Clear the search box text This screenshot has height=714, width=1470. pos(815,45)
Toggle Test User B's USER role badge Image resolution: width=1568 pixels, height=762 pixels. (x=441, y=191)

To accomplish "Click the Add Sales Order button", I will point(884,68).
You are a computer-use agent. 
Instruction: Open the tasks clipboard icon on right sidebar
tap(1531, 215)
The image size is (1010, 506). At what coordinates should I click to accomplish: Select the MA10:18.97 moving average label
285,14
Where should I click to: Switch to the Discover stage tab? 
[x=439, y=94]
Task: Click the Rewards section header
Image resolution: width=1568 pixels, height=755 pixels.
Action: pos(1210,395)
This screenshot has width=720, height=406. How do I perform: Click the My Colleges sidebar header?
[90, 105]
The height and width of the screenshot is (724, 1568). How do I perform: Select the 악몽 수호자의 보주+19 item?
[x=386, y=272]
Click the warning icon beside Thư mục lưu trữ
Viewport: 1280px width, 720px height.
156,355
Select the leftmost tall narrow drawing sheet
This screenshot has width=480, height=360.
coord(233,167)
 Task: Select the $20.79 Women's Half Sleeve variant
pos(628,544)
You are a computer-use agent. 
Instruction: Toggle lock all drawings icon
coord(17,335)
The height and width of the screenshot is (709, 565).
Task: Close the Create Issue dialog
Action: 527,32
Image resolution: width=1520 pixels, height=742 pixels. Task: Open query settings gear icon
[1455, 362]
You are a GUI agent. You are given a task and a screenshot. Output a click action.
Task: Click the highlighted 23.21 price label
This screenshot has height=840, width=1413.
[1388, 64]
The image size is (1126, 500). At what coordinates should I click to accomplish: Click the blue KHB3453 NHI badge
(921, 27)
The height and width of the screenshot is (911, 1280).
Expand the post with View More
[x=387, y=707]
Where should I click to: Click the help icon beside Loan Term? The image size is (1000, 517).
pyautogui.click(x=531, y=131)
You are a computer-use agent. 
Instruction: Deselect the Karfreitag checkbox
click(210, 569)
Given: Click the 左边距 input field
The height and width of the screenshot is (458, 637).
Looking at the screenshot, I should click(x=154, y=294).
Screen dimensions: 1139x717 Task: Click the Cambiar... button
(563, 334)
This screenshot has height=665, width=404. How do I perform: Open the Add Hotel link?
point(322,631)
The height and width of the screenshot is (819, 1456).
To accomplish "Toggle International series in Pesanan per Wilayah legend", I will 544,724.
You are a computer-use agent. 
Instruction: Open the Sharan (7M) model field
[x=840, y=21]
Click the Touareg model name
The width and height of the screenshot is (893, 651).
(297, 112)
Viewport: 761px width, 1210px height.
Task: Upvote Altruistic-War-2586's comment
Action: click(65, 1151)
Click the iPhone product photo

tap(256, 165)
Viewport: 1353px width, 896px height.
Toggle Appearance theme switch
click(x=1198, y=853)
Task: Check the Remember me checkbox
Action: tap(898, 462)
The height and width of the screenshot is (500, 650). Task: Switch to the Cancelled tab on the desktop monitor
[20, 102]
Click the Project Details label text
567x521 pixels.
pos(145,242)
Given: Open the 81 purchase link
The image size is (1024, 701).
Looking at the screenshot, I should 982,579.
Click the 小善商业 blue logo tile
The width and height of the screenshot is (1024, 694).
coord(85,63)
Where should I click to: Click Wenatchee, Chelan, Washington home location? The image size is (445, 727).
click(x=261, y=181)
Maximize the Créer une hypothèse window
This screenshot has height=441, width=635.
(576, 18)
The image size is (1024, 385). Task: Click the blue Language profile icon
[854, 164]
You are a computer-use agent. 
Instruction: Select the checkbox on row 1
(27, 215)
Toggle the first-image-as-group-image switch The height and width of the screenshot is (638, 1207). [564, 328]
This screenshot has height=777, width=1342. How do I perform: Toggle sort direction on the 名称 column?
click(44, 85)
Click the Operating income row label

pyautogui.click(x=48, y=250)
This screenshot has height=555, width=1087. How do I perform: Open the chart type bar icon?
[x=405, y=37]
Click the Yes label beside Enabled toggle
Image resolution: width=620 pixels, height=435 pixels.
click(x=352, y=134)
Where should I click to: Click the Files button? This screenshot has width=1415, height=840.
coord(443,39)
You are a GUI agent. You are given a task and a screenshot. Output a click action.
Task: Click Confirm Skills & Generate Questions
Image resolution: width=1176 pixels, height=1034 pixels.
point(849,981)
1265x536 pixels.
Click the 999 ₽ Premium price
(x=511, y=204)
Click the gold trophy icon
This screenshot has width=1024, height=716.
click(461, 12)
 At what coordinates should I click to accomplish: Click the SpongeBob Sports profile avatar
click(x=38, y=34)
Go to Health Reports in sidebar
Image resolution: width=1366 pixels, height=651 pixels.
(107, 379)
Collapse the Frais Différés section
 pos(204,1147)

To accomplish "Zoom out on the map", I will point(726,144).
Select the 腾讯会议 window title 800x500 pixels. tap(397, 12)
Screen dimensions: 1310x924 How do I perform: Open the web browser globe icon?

------------------------------------

▸ SET TASK
How many lines of the material above contain the string "text"? Case counts, and the reply should be the number alone.

▸ WRITTEN RESPONSE
2